Material for this exercise »
----------------------------------------

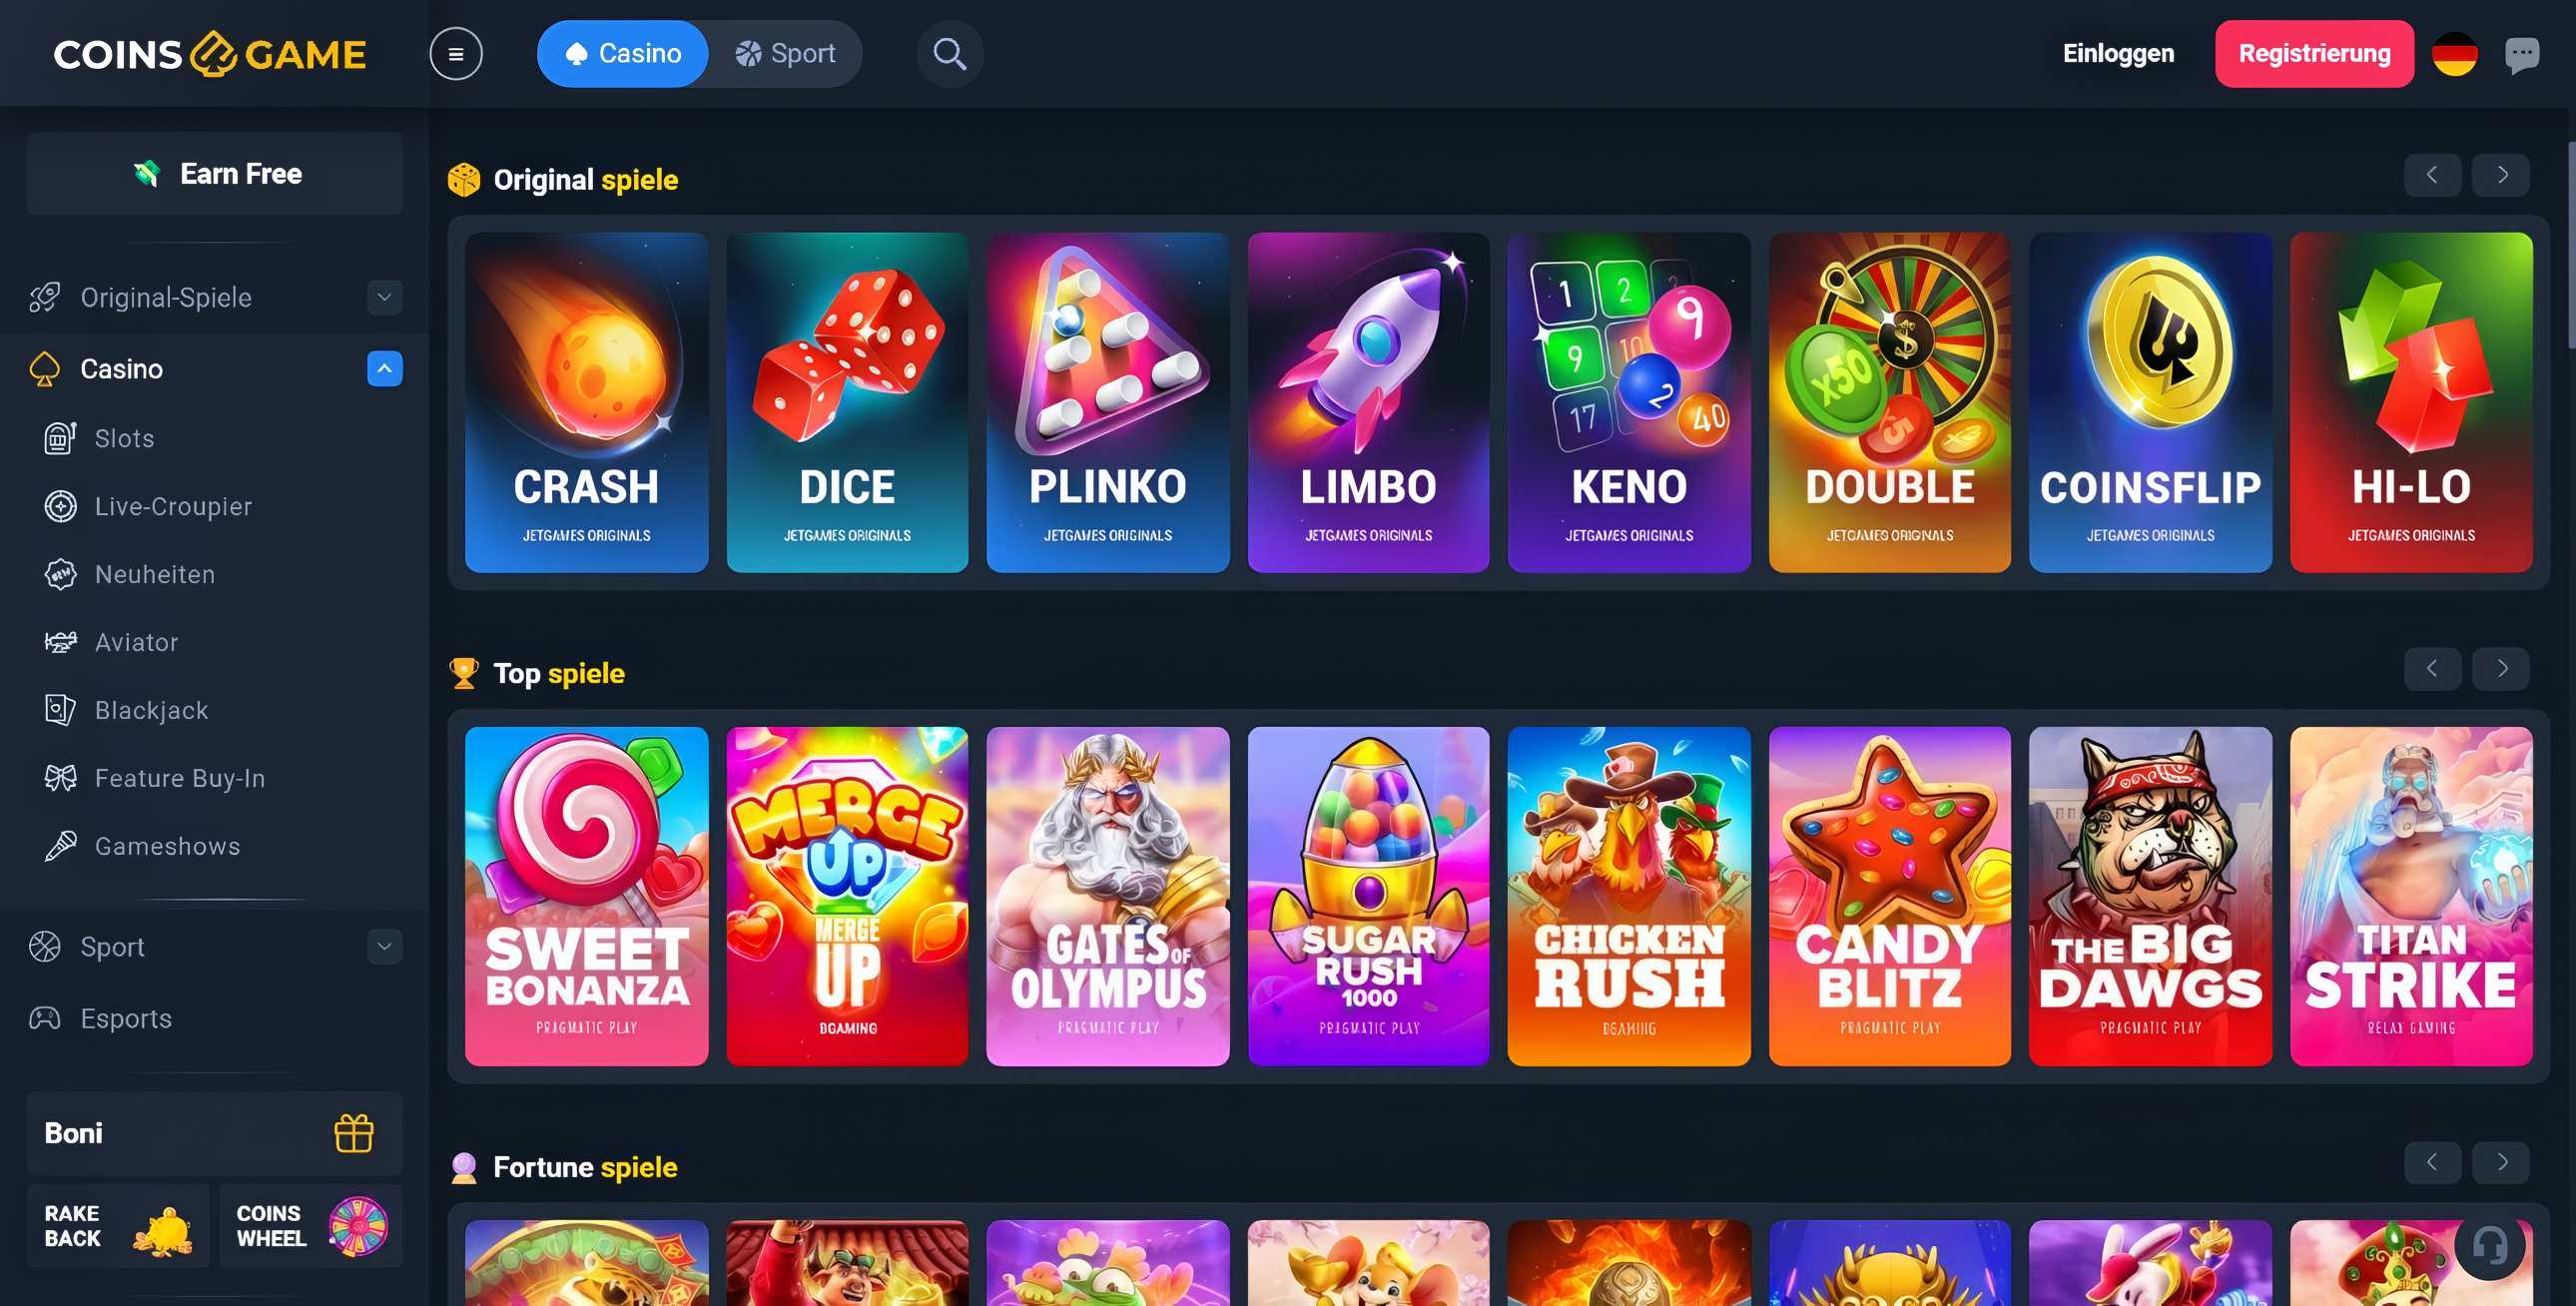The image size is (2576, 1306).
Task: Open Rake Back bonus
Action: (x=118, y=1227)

----------------------------------------

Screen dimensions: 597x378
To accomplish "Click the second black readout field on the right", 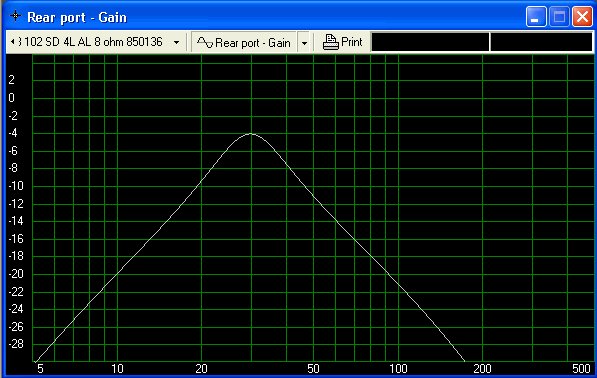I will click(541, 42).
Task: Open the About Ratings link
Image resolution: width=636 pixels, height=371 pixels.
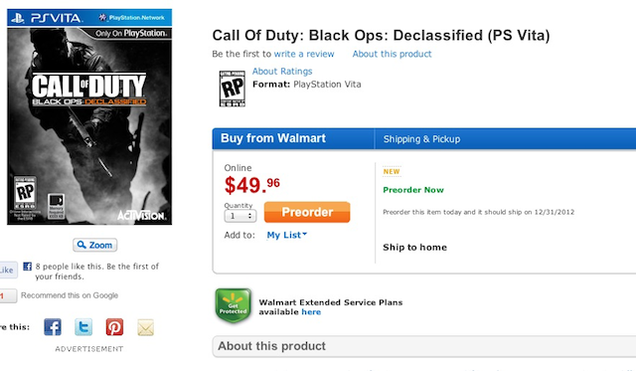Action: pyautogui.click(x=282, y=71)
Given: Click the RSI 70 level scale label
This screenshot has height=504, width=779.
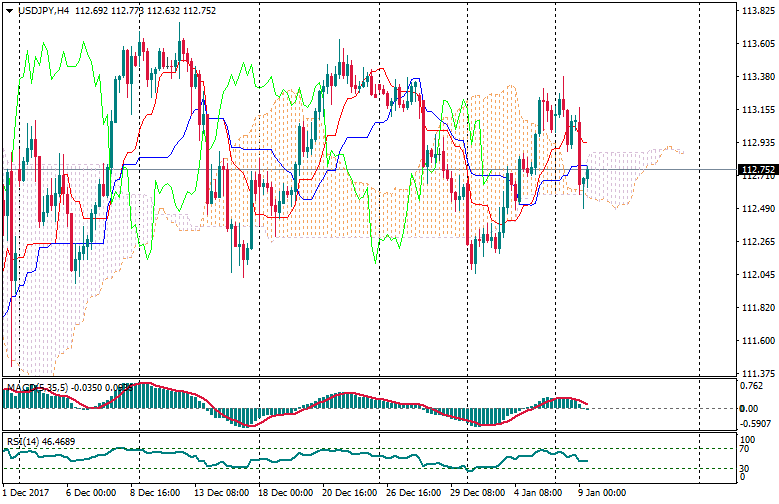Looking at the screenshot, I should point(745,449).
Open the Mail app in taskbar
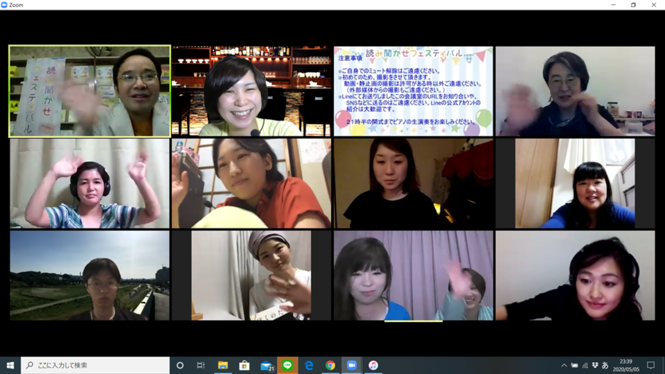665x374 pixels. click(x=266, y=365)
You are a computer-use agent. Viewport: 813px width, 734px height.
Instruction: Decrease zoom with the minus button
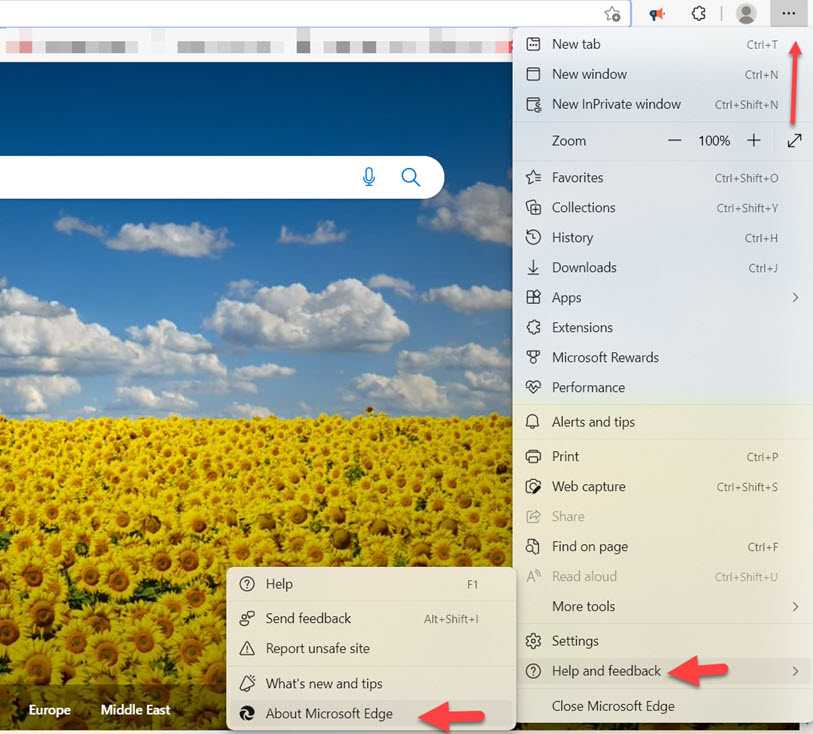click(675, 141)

----------------------------------------

Exercise » Rewrite the stretch from the line containing "The image size is (2576, 1306)." through the line containing "Action: (x=118, y=1227)" of the listing as a numbered list, skipping blank lines and leaving out the pictures.

Task output »
1. The image size is (2576, 1306).
2. Task: Open Rake Back bonus
3. Action: (x=118, y=1227)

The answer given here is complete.